Talk Story
The price to keep
Hawaii rabies-freeWHEN I first came to Hawaii in 1987, I owned a happy, 7-year-old Labrador retriever named Clancy. I'd raised her from a pup and we'd traveled all over the country together, from Delaware to Florida, to Maine and California.
She was a smart and faithful companion. Once, in California, she escaped from our fenced yard and was hit by a car, pinned underneath it and burned by the hot exhaust pipe. I arrived home minutes after the accident and neighbors had carried Clancy -- battered, burned and bleeding -- to the porch. When she saw me, she struggled to her feet and licked my hand.
Another time, while my friend Mary (now my spouse) took care of Clancy while I was away on business, she baked five dozen chocolate chip cookies for the youth group at her church.
Silently, in the middle of the night, Clancy sneaked out into the kitchen, snagged the bag of cookies off the counter and ate every one. She was overstuffed, uncomfortable and remorseful when Mary found her in the morning.
Mary remembered something about chocolate being toxic to dogs, so she hauled Clancy off to the same vet who'd patched her up after the car incident. Clancy would be fine, the vet said. The cookie-theft story made his day.
When we got to Hawaii, Clancy went directly into quarantine at Halawa. When I could, I'd head out H-1 to visit. I knew she wouldn't like confinement, but the worst part for her was the loneliness. When I'd leave -- visiting hours ended at a customer-unfriendly 4:30 p.m. -- she'd bay. It was hard to take.
After a month at Halawa, she'd caught an eye disease from the other dogs and had to be medicated. She'd also lost her appetite and her shiny black coat had dulled. That was it. I had to return to California to tie up loose ends, so I bailed Clancy out of quarantine and took her with me. My sister said she'd love to have her, so I shipped Clancy off to live in Maine.
Almost every Hawaii newcomer has a quarantine story to tell. Some pets fare better than Clancy, many worse. For military families who have few options when it comes to relocating and with rabies vaccinations widely available, the quarantine is an expensive, cruel and apparently unnecessary requirement.
Quarantine is a strong incentive to keep dogs and cats -- and people -- out of Hawaii. Would-be Hawaii newcomers sometimes change their minds when they're forced to chose between leaving members of the family behind or locking them up.
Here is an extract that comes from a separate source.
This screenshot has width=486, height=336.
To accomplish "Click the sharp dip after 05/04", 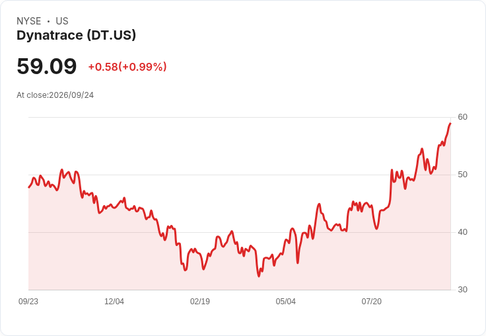I will 298,263.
For those who feel the place is too overrun with people and animals, that's reason enough to keep the quarantine. Others have a stake in it, since it is a self-supporting business staffed by state employees.
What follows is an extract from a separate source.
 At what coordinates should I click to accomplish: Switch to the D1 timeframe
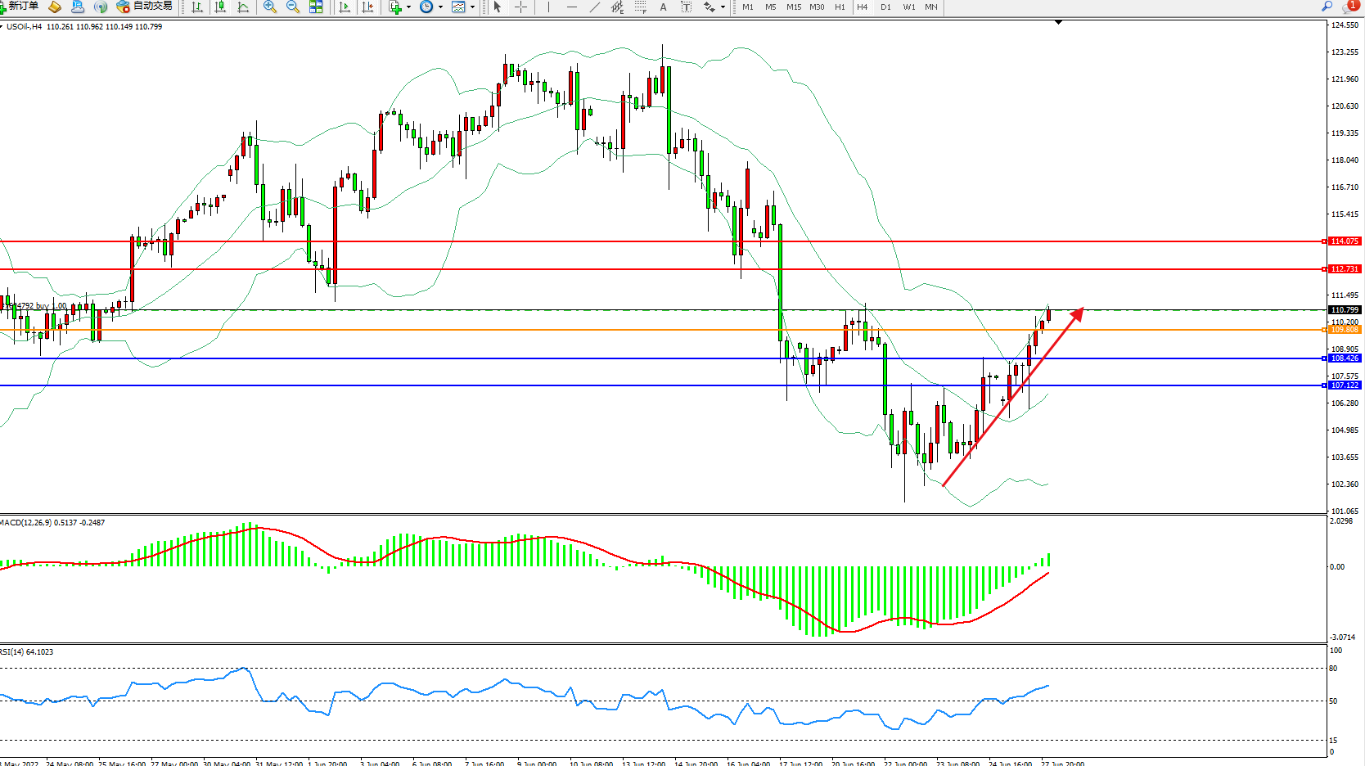885,7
IRONICALLY, it's the mongoose -- an animal brought to Hawaii to get rid of rats -- that poses the threat that our stringent quarantine laws are meant to address.
"For Hawaii, the small Indian mongoose is a potentially serious wildlife reservoir for rabies virus," says James J. Nakatani of the state Department of Agriculture. "Puerto Rico, where rabies is established in mongoose, reported 75 rabies cases during 1999 (includes 59 mongooses, 11 dogs, one cat) and 80 cases during 2000 (includes 59 mongooses, 15 dogs and one cat)."
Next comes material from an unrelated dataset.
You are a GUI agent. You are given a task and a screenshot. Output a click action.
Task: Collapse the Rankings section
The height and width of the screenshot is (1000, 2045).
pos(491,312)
Nakatani says Puerto Rico, with roughly four times Hawaii's human population, spends between $700,000 and $1 million "for post-exposure medical treatment for humans." That would be enough to treat about 300 animal-bite cases.
You could extrapolate, therefore, that Hawaii's quarantine keeps about 80 people a year from getting anti-rabies shots. That doesn't sound too bad -- unless you happen to be one of the 80.
So far, the Hawaii mongoose and pet populations are rabies-free. Meanwhile, although they have introduced many deadly diseases into Hawaii, we don't lock humans up for a month when they get off the plane.
A year ago, the Agriculture Department started "a risk assessment to look into other potential quarantine options that would allow the confinement period to be further reduced but not increase the risk of rabies introduction."
Before another year passes, we hope that review produces a reasonable, humane outcome.
John Flanagan is the Star-Bulletin's contributing editor.